Work instruction 1: Switch "irrigation works" to "water projects" and rewrite the passage on John Pennycuick from "Colonel John Pennycuick" up to and including "the Periyar River.".
Work instruction 2: Continue the biography of John Pennycuick from its last sentence.

British Army engineer and civil servant

Colonel John Pennycuick (15 January 1841 – 9 March 1911) was an Indian-born British Army engineer and civil servant who served as a member of the Madras Legislative Council. He undertook several irrigation works which included the masonry dam of Mullaperiyar on the Periyar River.

== Early life ==
Pennycuick was born on 15 January 1841 at Poona, a younger son of Brigadier-General John Pennycuick from Perthshire and his wife, Sarah. His father and his eldest brother, Alexander, fought and died at the Battle of Chillianwalla in 1849. He was educated at Cheltenham College.

== Career ==
Pennycuick entered the East India Company Military College at Addiscombe, Surrey, in 1857, and was commissioned as a lieutenant in the Madras Engineer Group in December 1858. He arrived in India on 11 November 1860. He commanded H company of the Madras Sappers at Zoulla during the Abyssinian campaign of 1868 and received the Abyssinian War Medal for participation in the expedition. After promotion to Second Captain in 1870 and Major in 1876, Pennycuick became a Lieutenant-Colonel in December 1883 and a Colonel in December 1887. On 10 October 1895 the Queen appointed him a Companion of the Order of the Star of India. He served in the Public Works Department until January 1896. During his six years of service in the PWD, Pennycuick served as chief engineer in the construction of the Mullaperiyar Dam.

Pennycuick was nominated to the Madras Legislative Council in November 1893. He was the last president of the Royal Indian Engineering College at Coopers Hill. He also held the position of President of the Sanitary Board and was a faculty in the University of Madras. He received a Telford medal from the Institution of Civil Engineers. The Australian government sought his advice for avoiding damage from flooding of the Brisbane River in 1899. He was a keen cricketer who played for Cheltenham College, Marylebone Cricket Club and the Madras Cricket Club. His single appearance at Lord's against Somerset in 1883 is considered first class. Arthur Haygarth records in Scores and Biographies that Pennycuick was a "good batsman" and bowled "occasionally middle-paced and round-armed".

Provided information:
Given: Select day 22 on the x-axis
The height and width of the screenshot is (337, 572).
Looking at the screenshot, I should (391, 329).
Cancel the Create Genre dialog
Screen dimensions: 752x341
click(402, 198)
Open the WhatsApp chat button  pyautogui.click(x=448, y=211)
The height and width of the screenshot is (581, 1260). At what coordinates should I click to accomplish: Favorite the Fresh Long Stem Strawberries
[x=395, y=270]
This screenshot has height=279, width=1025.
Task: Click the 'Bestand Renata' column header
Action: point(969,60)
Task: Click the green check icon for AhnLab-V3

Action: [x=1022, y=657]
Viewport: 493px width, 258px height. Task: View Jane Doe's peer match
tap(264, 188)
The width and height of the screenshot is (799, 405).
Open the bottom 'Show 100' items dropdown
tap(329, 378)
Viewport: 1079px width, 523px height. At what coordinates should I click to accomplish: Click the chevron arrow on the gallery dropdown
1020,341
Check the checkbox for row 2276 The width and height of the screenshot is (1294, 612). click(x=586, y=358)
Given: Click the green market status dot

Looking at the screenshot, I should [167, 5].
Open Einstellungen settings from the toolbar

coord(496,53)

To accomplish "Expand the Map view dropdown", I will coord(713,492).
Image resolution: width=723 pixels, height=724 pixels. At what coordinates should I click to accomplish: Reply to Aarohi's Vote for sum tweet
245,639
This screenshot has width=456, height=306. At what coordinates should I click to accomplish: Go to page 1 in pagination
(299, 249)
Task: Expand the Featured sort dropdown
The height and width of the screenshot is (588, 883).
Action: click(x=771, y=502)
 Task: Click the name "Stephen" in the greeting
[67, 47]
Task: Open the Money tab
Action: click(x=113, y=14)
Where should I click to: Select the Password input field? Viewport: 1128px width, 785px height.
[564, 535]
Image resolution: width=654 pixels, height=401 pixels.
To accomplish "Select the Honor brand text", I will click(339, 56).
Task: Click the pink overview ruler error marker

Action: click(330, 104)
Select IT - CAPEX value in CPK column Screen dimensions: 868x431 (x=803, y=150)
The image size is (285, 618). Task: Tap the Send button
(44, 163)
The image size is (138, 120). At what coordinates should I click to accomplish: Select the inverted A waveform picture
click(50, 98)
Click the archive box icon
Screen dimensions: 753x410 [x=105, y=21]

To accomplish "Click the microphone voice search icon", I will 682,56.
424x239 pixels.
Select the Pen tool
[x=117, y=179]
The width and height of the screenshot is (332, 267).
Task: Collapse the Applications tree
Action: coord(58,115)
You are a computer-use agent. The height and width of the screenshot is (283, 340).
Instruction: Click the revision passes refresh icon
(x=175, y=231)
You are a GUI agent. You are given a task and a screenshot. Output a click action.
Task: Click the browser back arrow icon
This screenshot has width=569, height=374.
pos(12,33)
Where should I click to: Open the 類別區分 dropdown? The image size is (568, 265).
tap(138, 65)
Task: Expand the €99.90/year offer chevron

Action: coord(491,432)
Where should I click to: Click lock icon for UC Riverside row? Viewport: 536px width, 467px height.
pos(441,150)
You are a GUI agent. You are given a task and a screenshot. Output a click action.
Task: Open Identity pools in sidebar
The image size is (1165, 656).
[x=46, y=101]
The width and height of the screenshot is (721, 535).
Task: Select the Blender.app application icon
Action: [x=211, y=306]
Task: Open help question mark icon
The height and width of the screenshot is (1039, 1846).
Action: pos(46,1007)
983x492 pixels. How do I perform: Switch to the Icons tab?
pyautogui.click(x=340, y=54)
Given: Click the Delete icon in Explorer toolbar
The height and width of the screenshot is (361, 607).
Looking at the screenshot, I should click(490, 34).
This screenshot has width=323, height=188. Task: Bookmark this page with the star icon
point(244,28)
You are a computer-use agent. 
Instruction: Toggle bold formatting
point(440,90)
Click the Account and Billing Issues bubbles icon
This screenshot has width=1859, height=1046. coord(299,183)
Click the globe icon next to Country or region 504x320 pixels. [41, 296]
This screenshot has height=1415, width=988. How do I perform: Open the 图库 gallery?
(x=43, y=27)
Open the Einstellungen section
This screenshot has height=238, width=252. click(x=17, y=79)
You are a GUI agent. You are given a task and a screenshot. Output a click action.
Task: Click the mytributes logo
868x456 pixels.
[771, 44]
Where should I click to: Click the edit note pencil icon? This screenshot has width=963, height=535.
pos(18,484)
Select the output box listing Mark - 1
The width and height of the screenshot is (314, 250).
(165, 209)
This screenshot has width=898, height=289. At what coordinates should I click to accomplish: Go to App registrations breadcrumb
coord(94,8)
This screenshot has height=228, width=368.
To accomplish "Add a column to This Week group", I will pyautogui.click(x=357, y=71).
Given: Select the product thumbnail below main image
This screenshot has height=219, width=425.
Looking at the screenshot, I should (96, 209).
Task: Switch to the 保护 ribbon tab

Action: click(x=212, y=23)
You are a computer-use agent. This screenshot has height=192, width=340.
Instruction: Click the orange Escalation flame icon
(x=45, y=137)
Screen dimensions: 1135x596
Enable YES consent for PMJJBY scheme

Reply 1:
Colonel John Pennycuick (15 January 1841 – 9 March 1911) was an Indian-born British Army engineer and civil servant who served as a member of the Madras Legislative Council. He undertook several water projects which included the masonry dam of Mullaperiyar on the Periyar River.

Reply 2:
== Mullaperiyar Dam ==

Pennycuick decided to divert the west-flowing Periyar river's culmination in the Arabian Sea towards the East so that it could irrigate hundreds of thousands of acres of dry land depending only on Vaigai river.

Pennycuick went ahead with the construction of the dam in spite of dangerous diseases and insects, as well as relentless storms. Large numbers of sand bags kept for the construction of the dam were destroyed due to severe flood. Since he could not get adequate funds from the British government, Pennycuick went to England and sold his family property to mobilise money to fund the project. The dam was completed in 1895.

The dam was inaugurated by Lord Wenlock, the then Governor of the Madras Presidency. It resulted in irrigation of 223,000 acres in Theni, Dindigul, Madurai, Sivaganga and Ramanathapuram districts.

Pennycuick used lime and surkhi paste for construction, taking into consideration the gravitational force: this allows the dam to withstand tremors and remain strong. Pennycuick said: "I am going to be only once in this earthly world, hence I need to do some good deeds here. This deed should not be prorogue nor ignored since I am not going to be here again".

==Death==
Pennycuick died in Camberley, Surrey, on 9 March 1911. He is buried in the Churchyard of St. Peter's Church in Frimley. The grave has a substantial granite cross and plinth. In 2018 the grave was renovated and a large granite plaque was added in commemoration of his work on the Mullaiperiyar Dam. The plaque is from the states of Kerala and Tamil Nadu in recognition of the achievement.

== Family ==
Pennycuick married Grace Georgina Chamier in 1879. Their son, Sir John Pennycuick, became an English barrister and High Court judge.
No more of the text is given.